Lens Artists Photo Challenge – Magical Light

Yelapa, Mexico.

This week Amy suggests that we share images focusing on the topic “Magical Light”. A photographer strives to know light and to be available at the best time for a given outdoor subject. Given what he or she knows about lighting conditions and their ability to change moment by moment throughout the day, being in the right place at the right time can capture that magic. You can read Amy’s challenge post here. The photo above, for example, features a fisherman on his way home with his catch as the day begins its journey into night, or does it? That’s my story and I’m sticking to it. That’s the image I saw in my mind, but what happens when there is no fisherman arriving home late in the day? What if my visit to the location is only during the day? From where then is to appear this magical light? What can I do as a photographer to make my vision happen?

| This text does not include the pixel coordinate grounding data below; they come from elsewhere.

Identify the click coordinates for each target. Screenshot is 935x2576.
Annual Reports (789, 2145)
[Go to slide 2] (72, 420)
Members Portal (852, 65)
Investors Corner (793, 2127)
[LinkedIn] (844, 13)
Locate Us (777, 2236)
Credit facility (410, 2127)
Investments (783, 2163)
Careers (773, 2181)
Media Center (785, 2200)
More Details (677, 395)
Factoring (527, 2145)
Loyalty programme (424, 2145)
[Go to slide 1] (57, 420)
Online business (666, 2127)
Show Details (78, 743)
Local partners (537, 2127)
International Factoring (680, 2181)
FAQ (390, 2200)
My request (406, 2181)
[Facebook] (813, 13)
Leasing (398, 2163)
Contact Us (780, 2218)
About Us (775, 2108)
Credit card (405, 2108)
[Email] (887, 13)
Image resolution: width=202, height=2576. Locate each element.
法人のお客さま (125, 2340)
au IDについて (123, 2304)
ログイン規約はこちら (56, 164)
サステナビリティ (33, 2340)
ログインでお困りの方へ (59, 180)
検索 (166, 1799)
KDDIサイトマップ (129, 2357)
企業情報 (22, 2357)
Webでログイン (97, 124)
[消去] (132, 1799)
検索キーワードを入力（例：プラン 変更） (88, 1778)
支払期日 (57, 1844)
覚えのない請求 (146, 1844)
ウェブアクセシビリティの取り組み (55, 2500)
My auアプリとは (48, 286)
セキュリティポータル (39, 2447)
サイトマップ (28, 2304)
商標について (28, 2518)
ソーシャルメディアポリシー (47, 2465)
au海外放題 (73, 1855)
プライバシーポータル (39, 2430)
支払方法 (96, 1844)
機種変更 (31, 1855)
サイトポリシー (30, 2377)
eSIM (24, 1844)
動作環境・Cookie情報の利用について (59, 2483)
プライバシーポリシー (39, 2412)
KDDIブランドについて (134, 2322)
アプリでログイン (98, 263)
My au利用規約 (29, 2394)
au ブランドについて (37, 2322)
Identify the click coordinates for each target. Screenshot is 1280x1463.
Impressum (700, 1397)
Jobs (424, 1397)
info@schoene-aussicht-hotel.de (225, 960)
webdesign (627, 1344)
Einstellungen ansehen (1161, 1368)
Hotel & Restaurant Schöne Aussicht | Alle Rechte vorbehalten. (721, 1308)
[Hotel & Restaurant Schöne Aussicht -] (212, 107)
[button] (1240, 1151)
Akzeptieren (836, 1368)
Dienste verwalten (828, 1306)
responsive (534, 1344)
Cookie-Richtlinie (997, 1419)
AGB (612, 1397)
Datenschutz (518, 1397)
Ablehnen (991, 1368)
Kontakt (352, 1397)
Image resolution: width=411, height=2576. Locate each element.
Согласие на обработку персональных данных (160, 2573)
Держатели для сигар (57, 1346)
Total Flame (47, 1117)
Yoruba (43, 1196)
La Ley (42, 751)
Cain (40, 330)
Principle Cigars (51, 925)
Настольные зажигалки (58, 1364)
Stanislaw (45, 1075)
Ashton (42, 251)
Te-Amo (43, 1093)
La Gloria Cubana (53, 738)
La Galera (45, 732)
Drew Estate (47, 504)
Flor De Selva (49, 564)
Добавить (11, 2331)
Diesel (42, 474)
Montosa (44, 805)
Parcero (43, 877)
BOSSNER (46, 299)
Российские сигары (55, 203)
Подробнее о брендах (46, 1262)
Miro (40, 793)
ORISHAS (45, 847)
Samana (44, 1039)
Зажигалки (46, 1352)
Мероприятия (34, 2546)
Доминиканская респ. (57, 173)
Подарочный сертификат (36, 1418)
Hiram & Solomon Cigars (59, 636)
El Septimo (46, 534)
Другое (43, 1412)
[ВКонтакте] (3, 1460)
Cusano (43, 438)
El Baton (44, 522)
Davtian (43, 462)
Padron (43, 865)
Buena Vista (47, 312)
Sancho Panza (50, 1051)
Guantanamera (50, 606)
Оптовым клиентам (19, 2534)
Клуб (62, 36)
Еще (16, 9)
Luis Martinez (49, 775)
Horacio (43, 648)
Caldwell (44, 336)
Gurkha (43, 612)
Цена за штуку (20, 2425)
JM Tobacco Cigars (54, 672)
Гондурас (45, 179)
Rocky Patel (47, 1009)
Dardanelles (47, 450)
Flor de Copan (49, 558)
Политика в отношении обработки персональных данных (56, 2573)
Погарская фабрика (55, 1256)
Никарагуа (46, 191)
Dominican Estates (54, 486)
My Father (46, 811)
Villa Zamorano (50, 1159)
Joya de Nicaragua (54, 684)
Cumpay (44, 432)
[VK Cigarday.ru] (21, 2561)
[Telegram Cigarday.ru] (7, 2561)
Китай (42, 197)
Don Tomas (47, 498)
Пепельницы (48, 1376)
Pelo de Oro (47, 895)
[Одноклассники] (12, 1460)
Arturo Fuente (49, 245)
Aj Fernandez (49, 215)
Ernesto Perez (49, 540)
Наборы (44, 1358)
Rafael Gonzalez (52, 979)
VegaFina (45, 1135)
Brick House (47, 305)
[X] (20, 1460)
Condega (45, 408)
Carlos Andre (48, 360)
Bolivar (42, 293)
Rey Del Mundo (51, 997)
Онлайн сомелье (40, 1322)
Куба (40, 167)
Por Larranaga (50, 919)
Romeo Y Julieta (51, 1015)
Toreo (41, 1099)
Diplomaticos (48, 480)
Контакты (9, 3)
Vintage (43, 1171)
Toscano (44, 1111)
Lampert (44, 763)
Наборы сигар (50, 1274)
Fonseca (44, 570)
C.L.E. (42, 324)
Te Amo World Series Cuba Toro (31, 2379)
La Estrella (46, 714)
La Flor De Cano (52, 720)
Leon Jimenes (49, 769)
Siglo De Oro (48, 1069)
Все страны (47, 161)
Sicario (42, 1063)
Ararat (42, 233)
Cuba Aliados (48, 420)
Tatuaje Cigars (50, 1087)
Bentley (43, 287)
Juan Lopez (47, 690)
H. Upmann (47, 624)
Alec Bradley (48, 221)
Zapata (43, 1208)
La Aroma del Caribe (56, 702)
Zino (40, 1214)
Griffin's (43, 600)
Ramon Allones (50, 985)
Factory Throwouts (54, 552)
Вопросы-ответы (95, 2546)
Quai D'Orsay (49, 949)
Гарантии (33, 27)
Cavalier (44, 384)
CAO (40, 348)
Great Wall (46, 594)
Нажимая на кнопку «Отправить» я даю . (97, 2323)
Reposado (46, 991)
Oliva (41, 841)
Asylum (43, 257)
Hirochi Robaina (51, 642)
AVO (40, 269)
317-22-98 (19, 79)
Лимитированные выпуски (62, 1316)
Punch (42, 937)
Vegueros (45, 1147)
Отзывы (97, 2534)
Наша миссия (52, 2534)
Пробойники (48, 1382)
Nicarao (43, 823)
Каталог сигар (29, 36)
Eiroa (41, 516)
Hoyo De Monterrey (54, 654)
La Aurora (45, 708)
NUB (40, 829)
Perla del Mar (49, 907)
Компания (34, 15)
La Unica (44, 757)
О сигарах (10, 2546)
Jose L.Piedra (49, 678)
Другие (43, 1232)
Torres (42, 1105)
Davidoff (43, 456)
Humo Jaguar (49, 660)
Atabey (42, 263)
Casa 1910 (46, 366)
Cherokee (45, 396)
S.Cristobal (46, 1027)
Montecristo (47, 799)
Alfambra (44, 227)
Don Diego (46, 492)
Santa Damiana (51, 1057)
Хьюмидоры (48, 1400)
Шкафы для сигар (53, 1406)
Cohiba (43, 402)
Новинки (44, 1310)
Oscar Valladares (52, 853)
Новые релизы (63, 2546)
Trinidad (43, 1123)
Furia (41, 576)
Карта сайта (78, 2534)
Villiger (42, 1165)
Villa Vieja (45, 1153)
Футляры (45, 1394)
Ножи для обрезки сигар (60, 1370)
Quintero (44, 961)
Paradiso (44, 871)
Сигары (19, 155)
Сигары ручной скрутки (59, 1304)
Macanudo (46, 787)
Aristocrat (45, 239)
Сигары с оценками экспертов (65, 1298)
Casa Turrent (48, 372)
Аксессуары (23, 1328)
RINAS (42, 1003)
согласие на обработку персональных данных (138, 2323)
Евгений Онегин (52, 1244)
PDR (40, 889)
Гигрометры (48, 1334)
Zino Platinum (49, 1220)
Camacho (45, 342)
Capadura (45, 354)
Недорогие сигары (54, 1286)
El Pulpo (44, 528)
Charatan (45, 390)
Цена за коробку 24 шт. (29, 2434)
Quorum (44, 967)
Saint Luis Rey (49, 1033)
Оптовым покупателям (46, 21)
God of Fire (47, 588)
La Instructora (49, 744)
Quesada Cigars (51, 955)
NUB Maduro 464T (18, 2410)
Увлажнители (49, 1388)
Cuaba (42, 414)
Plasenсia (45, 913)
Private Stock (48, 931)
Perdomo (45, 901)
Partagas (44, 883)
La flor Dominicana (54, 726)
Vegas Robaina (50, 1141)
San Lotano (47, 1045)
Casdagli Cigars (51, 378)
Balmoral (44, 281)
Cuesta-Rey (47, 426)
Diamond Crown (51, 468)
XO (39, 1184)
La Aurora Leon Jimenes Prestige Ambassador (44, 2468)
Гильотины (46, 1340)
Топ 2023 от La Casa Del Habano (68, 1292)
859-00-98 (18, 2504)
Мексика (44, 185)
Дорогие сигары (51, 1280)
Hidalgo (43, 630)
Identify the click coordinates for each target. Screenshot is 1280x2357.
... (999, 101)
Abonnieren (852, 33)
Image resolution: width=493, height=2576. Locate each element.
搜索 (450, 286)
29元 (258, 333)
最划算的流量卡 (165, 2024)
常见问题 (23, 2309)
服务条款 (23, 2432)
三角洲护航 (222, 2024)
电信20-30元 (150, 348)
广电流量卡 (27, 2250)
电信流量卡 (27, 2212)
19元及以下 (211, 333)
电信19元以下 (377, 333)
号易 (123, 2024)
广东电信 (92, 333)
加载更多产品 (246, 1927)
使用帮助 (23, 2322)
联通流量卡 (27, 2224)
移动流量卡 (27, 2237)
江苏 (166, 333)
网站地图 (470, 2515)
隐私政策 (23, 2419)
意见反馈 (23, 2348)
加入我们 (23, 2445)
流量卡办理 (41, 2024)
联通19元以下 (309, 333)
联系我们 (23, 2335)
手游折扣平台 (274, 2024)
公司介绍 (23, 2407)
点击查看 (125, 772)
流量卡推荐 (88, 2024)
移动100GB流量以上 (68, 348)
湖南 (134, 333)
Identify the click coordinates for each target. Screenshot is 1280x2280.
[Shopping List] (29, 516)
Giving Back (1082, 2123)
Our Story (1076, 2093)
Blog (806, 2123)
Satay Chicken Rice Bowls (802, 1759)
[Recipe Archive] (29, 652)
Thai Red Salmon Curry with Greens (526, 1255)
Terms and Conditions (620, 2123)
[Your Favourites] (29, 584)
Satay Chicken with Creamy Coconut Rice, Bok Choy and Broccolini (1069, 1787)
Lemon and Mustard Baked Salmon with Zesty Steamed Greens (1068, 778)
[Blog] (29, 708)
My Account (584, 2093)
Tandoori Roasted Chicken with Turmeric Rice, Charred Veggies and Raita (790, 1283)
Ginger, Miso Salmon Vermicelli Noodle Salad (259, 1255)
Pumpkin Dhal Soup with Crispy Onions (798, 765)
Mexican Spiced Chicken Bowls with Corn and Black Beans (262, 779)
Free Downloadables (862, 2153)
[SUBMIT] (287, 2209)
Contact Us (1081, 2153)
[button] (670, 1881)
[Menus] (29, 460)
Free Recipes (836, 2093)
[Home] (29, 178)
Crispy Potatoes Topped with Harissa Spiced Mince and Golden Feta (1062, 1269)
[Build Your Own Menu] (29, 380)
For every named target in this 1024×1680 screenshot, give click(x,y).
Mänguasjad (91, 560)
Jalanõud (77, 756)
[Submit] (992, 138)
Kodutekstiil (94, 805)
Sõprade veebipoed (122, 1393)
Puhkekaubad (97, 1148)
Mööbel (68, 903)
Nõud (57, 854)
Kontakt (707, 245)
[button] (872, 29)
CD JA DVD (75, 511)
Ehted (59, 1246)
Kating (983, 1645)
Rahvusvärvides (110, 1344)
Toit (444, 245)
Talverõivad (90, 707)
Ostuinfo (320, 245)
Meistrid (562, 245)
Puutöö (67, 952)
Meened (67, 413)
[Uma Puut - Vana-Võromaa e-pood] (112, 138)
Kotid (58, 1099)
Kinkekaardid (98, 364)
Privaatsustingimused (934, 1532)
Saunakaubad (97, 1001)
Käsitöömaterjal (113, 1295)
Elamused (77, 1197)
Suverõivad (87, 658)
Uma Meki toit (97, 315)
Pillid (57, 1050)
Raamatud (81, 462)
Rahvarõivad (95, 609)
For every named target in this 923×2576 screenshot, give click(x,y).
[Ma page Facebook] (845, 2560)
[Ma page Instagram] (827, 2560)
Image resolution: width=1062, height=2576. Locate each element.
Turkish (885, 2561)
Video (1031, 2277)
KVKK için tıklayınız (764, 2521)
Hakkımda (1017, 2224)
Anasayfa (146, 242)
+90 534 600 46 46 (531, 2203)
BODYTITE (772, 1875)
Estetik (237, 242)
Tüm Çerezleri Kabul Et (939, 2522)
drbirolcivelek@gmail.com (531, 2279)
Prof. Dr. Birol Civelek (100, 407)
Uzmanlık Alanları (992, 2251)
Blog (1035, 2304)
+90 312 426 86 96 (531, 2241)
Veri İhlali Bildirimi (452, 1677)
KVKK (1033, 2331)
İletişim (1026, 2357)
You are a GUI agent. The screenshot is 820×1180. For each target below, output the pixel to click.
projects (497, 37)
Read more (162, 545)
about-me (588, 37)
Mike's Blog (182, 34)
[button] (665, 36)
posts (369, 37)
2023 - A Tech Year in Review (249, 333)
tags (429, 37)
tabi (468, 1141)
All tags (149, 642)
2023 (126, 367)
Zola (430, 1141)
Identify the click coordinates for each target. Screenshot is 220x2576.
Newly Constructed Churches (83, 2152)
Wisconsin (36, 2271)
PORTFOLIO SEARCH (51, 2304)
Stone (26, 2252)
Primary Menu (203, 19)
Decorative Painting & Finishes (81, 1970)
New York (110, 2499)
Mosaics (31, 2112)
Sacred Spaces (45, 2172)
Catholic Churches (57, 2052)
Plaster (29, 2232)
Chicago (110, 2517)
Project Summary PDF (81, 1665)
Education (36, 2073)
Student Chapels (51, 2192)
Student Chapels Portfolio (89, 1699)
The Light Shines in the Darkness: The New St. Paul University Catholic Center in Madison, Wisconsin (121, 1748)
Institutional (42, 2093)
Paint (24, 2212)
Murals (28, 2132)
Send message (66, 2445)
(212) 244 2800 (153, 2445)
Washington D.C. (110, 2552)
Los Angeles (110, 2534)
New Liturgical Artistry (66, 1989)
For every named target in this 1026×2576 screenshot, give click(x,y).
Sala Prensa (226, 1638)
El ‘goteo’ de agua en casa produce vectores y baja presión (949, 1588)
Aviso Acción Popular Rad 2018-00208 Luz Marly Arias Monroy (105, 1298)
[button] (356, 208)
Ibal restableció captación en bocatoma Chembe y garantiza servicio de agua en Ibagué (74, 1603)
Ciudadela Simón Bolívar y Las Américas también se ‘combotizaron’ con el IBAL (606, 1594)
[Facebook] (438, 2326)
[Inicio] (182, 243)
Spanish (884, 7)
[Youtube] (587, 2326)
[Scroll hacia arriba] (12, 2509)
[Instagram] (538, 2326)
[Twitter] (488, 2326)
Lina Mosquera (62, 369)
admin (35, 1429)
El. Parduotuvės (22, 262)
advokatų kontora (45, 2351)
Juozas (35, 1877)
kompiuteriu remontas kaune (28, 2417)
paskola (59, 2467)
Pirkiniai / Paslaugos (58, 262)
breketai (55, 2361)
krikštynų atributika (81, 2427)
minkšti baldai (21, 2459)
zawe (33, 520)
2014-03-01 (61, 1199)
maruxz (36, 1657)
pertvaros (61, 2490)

I can use a trick long known to motion picture photographers from the earliest days of Hollywood ‘B-movies’, stars not under contract to work at night? Shoot during the day and reduce the exposure. That’s what I did for this shot of someone heading back to shore. Yelapa is a stop on a cruise excursion. It’s only accessible by boat having no roads leading to the village. Posted below is the photo I started with, cropped and prepped. Obviously, it was captured at mid-day, a time when available light is probably the least magical.

I didn’t actually shoot the image at a reduced exposure, I adjusted it in post using Lightroom and Nik’s Silver Efex 2. It’s always fun to tweak the challenge theme a bit. In this case, even when the light isn’t “magical” in the sense we want it to be, our powerful digital processing tools can help to create that magic.